Before: Taranto, Hughes, and Stoll
Summary: For purposes of claim construction, intrinsic evidence can trump the plain and ordinary meaning of scientific conventions such as significant figures.
AstraZeneca AB and AstraZeneca Pharmaceuticals LP (collectively, “AstraZeneca”) sued Mylan Pharmaceuticals Inc. and Kindeva Drug Delivery L.P. (collectively, “Mylan”) for infringement of patents directed to a pressurized metered-dose inhaler that administers a stable formoterol/budesonide pharmaceutical. The district court construed the term “0.001%” in the limitation “PVP K25 is present at a concentration of 0.001% w/w” according to its “plain and ordinary meaning, that is, expressed with one significant digit” (i.e., encompassing a concentration of PVP K25 in the range of 0.0005% to 0.0014%). Mylan then stipulated to infringement and the district court entered final judgment of infringement.
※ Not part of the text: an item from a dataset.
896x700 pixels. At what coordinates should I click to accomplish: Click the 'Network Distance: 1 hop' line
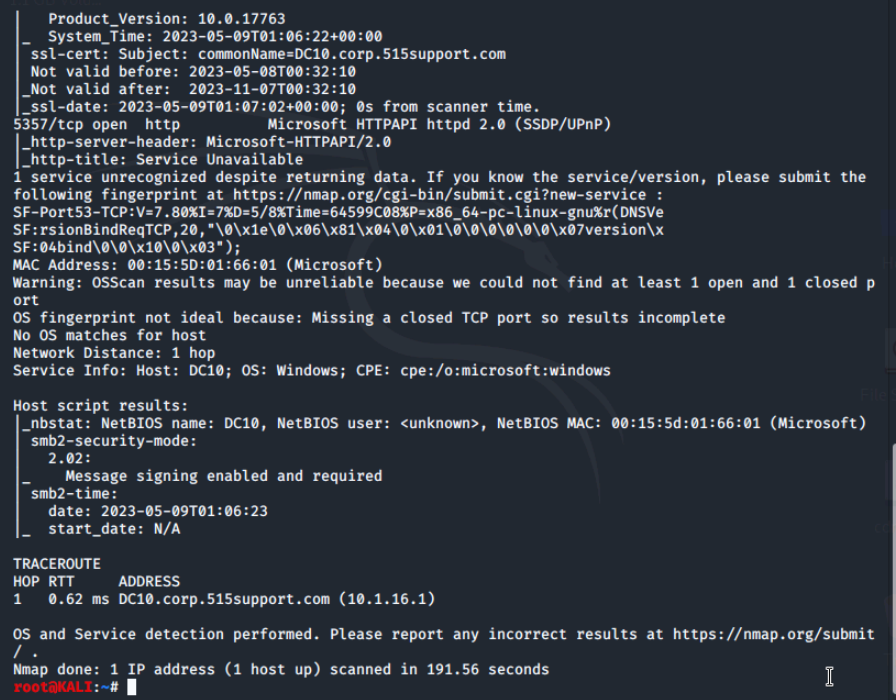click(114, 353)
The Federal Circuit held the district court erred in its claim construction and vacated and remanded the infringement holding. The Federal Circuit stated that while the plain and ordinary meaning was based on scientific convention, the intrinsic evidence (i.e., written description and prosecution history) placed considerable emphasis on formulation stability and thus supported the narrower construction of “‘0.001%’ as [a] precise number, with only minor variations, i.e., 0.00095% to 0.00104%.” For example, the written description showed the inventors understood that a formulation comprising 0.001% w/w PVP K25 is more stable than a formulation with even a slight difference in the concentration (e.g., 0.0005% w/w PVP K25). Furthermore, over the course of the prosecution history, the patentees narrowed the concentration of PVP K25 to 0.001% w/w from a broader range without using the qualifier “about” in order to “emphasiz[e] to the Examiner that 0.001% w/w PVP K25—not concentrations slightly more or less than 0.001% w/w—was critical to stability of the formulation.”
Judge Taranto dissented in part, arguing that, “0.001%” should be construed to have its significant figure meaning with one “possible interval-shrinking change” that ultimately would not disturb the previous finding of infringement.